Youth unemployment:

Not my own words, but those of Taoiseach Enda Kenny at the Fine Gael ard fheis last year.
I wonder then, in what contempt the Taoiseach and his Government hold young unemployed people in, given the cuts to Jobseeker’s Allowance announced in Tuesday’s budget?
How lazy, how stupid, how unambitious, does he think we are not to want a better life for ourselves?
The cuts are a crude attack on the generation least culpable for creating the unholy mess of a nation we seem set to inherit.
They are an attack on people who, for the most part, desperately want a job — a proper, paid job that acknowledges and rewards their skills.
There are now 66,153 people under the age of 25 on the live register.
The unemployment rate remains atrociously high, at 13.3%, and 32,897 new claimants signed on last month.
Budget 2014 means new claimants under 24 will be capped at €100, with 25-year-olds receiving €144 and those aged 26 and over with €188 per week to look forward to.
The graduated, age-dependent nature of the measures should be no surprise really — by such metrics we can see how the middle-aged policymakers deem themselves to be of greater import than the young people for whom they are supposed to be providing jobs.

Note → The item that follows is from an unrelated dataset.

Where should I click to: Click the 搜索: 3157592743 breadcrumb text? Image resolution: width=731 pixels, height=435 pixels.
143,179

There is no denying that some people claiming Jobseeker’s Allowance see the dole as an easy way to avoid work and maintain a decent lifestyle — doing whatever it is they do with their lives. They are people that I, my peers, and the population at large, would love nothing more than to see their support withdrawn or dramatically reduced. They are, however, also a minority, and total nowhere near 66,153.
It is at this small cohort of a much larger group that the Government has aimed its myopic cuts.

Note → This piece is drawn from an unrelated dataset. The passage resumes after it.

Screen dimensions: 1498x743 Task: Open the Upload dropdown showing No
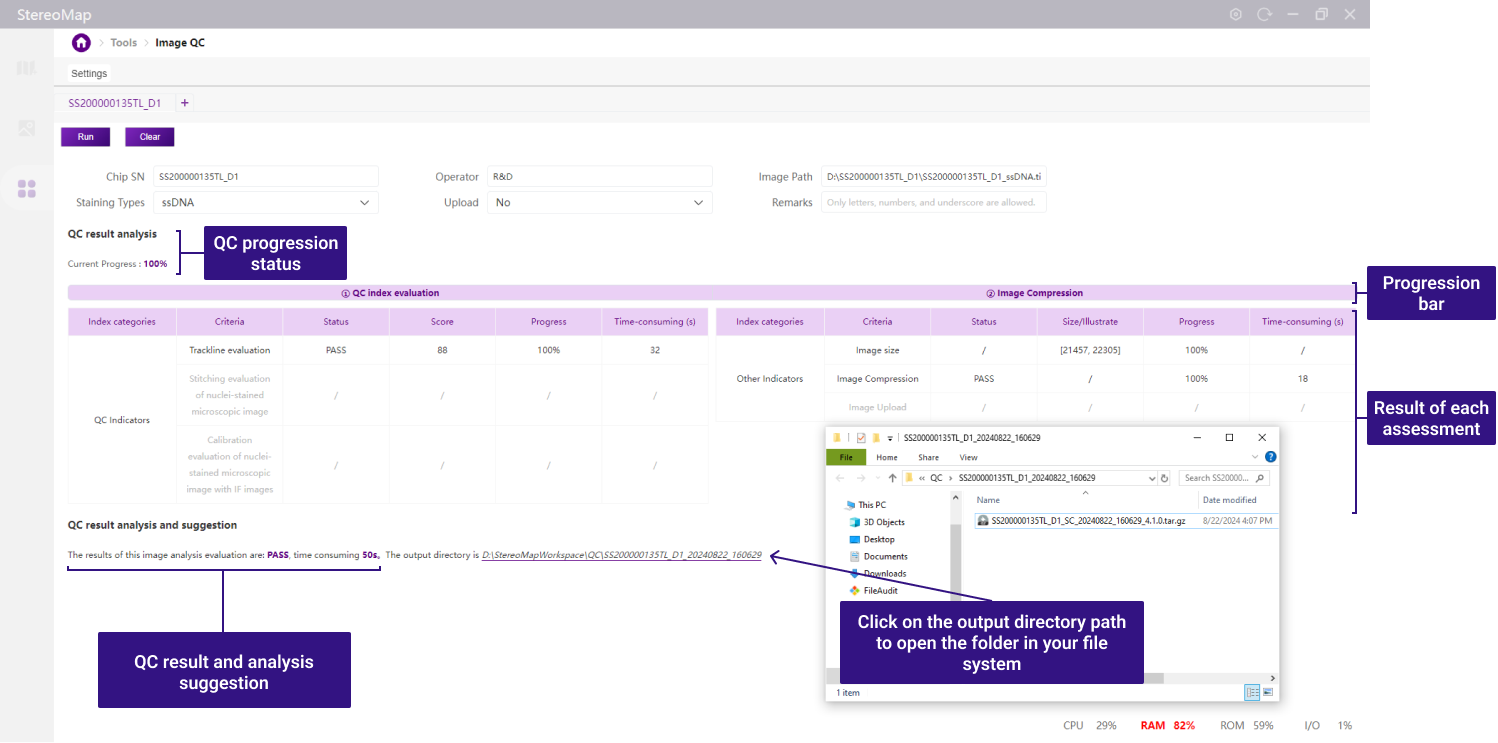click(698, 203)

Nobody expects a magic wand to be waved, bringing an abundance of jobs springing forth from the fragile global economy overnight. What we do expect is that our Government doesn’t denigrate our ambitions in the meantime, but rather treats us with a little more respect than they’ve shown this week.
The only motivation Budget 2014 offers under-26s is for further questioning their future in this country — Michael McGrath’s story of a constituent being offered a list of job opportunities in Canada by the Department of Social Welfare says it all.
Training and re-education measures, of course, have their place in redirecting labour from industries that can no longer accommodate the numbers they once did, but a huge number of people are trained to the hilt and it’s jobs we really need. Many have college degrees; postgraduate and master’s degrees; are former professionals who have been laid off or are skilled and experienced in the trade sector and others.
Education Minister Ruairi Quinn, like the Taoiseach, believes we need to be “more ambitious for our young people”.
Unfortunately, minister, it’s jobs we lack, not ambition.